[Dataset entries]
/---

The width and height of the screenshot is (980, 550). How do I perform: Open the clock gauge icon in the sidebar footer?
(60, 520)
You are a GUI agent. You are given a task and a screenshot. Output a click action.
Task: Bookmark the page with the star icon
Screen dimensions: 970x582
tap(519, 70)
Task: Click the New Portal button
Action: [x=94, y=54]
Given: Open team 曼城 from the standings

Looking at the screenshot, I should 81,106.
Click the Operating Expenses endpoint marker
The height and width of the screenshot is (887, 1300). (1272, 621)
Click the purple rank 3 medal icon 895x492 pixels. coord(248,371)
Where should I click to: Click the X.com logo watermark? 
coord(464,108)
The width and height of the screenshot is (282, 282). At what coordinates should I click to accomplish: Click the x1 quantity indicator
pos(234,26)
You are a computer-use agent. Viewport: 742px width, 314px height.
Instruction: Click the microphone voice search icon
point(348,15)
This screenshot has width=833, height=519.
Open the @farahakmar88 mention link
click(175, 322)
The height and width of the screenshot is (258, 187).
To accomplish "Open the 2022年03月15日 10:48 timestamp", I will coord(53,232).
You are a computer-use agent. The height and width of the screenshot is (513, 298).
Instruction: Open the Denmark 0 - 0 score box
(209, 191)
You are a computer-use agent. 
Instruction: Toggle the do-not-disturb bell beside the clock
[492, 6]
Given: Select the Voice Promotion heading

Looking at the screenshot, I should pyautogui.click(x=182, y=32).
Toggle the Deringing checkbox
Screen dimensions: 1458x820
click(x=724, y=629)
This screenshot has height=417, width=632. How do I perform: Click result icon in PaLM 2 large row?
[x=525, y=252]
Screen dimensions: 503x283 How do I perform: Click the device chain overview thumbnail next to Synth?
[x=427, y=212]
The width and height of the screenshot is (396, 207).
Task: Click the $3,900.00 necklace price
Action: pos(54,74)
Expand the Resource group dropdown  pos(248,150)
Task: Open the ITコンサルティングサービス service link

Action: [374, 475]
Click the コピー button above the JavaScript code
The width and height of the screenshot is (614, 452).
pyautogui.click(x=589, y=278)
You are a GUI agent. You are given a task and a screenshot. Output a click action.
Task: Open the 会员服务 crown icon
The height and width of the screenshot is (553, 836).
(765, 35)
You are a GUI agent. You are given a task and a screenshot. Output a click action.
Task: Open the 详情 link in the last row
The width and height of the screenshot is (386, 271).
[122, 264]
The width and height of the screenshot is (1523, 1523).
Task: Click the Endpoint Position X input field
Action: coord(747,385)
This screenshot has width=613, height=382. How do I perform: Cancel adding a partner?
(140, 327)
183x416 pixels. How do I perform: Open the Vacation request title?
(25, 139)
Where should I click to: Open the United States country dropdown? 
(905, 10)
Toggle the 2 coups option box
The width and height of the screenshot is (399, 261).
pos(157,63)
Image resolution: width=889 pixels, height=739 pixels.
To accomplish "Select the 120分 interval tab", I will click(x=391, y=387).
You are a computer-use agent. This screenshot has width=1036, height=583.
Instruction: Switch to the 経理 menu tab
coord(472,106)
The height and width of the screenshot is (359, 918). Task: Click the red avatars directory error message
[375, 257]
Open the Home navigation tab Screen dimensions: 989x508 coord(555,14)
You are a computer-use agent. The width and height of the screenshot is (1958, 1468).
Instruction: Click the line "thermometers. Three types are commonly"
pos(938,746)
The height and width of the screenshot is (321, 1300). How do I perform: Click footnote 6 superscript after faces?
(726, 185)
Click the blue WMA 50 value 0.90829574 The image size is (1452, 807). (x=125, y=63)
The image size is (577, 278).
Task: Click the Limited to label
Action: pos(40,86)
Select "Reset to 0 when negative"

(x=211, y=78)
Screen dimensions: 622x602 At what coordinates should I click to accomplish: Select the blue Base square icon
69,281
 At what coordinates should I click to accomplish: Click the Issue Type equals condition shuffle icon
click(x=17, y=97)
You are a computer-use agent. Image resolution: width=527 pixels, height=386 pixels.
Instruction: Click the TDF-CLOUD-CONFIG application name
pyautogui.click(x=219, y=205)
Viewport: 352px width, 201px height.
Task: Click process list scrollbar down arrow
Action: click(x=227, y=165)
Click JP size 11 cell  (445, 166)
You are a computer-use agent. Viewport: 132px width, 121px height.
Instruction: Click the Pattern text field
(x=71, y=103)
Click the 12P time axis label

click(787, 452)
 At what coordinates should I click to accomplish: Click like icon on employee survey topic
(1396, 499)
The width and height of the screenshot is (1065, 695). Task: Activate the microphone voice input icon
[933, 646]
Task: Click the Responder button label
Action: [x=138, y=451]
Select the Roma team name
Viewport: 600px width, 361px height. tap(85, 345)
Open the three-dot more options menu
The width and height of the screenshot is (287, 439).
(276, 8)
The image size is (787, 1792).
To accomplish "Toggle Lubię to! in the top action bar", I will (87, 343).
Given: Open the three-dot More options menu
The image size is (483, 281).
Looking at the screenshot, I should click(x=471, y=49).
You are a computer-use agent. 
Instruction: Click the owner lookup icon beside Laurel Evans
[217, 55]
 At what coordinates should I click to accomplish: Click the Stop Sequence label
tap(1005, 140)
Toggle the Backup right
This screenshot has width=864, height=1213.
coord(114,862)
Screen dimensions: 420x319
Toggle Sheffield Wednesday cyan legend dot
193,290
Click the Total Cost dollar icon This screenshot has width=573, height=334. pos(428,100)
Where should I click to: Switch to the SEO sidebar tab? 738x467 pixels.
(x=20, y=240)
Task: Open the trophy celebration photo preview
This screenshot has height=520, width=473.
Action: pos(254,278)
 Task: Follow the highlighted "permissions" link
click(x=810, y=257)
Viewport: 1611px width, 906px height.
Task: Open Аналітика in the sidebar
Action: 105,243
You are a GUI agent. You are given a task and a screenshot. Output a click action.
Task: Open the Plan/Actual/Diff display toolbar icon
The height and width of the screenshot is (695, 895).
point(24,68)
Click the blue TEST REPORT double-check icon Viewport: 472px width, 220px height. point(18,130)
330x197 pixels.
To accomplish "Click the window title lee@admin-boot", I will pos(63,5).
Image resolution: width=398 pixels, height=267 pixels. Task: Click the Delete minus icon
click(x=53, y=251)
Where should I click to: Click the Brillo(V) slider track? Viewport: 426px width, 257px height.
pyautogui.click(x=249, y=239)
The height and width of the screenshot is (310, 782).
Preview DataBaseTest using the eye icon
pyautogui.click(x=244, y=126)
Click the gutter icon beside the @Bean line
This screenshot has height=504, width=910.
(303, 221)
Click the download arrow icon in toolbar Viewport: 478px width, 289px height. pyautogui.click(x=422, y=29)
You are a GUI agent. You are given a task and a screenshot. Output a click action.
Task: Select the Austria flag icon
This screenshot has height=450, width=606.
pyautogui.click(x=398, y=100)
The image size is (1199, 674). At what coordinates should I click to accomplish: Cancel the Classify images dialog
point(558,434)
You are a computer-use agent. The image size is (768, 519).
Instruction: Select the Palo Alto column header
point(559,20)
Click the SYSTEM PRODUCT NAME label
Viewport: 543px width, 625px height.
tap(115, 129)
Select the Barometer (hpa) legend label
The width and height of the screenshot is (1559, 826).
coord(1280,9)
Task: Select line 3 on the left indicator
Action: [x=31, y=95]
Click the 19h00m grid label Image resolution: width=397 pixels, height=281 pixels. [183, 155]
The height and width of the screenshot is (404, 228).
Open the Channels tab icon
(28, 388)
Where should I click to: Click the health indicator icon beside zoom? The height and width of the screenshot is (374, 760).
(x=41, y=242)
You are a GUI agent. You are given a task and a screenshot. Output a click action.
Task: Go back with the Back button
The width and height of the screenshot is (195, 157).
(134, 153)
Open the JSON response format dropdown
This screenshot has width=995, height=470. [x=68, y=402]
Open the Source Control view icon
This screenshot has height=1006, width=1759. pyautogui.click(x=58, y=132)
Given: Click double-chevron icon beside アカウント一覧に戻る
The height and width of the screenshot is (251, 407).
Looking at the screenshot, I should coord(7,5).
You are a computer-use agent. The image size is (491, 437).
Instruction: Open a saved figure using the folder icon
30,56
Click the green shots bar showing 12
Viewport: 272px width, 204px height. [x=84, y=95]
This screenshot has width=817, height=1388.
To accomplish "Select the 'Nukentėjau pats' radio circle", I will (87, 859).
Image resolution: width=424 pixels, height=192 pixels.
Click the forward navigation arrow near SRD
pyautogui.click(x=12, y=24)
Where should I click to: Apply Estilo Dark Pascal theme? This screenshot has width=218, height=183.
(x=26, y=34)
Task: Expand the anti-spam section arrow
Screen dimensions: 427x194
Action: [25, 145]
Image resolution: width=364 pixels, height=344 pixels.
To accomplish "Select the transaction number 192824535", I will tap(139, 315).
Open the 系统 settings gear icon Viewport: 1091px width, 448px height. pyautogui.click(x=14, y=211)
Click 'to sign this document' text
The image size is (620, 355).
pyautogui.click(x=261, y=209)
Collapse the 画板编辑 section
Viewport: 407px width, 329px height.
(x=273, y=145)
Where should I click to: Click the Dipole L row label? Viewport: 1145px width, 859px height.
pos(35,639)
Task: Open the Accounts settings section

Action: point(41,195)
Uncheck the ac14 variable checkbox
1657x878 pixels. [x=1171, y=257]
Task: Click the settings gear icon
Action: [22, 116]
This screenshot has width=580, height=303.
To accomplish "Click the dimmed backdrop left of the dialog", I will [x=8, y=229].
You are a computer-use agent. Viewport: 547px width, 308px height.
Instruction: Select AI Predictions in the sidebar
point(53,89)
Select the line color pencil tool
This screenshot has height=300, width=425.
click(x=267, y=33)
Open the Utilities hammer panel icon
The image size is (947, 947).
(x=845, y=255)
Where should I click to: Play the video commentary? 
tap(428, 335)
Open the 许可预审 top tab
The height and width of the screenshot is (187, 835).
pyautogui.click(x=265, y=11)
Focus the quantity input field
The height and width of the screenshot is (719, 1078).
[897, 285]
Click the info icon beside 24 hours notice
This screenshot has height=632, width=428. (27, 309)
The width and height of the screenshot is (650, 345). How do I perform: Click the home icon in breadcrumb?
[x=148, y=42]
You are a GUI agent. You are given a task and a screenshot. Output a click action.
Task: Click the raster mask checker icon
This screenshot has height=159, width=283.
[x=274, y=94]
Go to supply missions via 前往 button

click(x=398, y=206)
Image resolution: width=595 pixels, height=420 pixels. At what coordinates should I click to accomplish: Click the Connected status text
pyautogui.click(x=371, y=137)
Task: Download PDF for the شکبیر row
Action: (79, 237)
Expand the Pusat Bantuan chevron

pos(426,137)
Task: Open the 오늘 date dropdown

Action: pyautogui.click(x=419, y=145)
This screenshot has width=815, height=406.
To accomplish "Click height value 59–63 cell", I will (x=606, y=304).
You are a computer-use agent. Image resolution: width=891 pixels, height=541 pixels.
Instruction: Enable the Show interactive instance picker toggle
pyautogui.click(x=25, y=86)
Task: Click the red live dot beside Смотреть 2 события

\---

Rewrite the listing from the line with "Focus the quantity input field" to the line with "[x=148, y=42]", substituting "button" for every "icon" and leaving everything else unchanged.

** Exercise answer **
Focus the quantity input field
The height and width of the screenshot is (719, 1078).
[897, 285]
Click the info button beside 24 hours notice
This screenshot has height=632, width=428. (27, 309)
The width and height of the screenshot is (650, 345). How do I perform: Click the home button in breadcrumb?
[x=148, y=42]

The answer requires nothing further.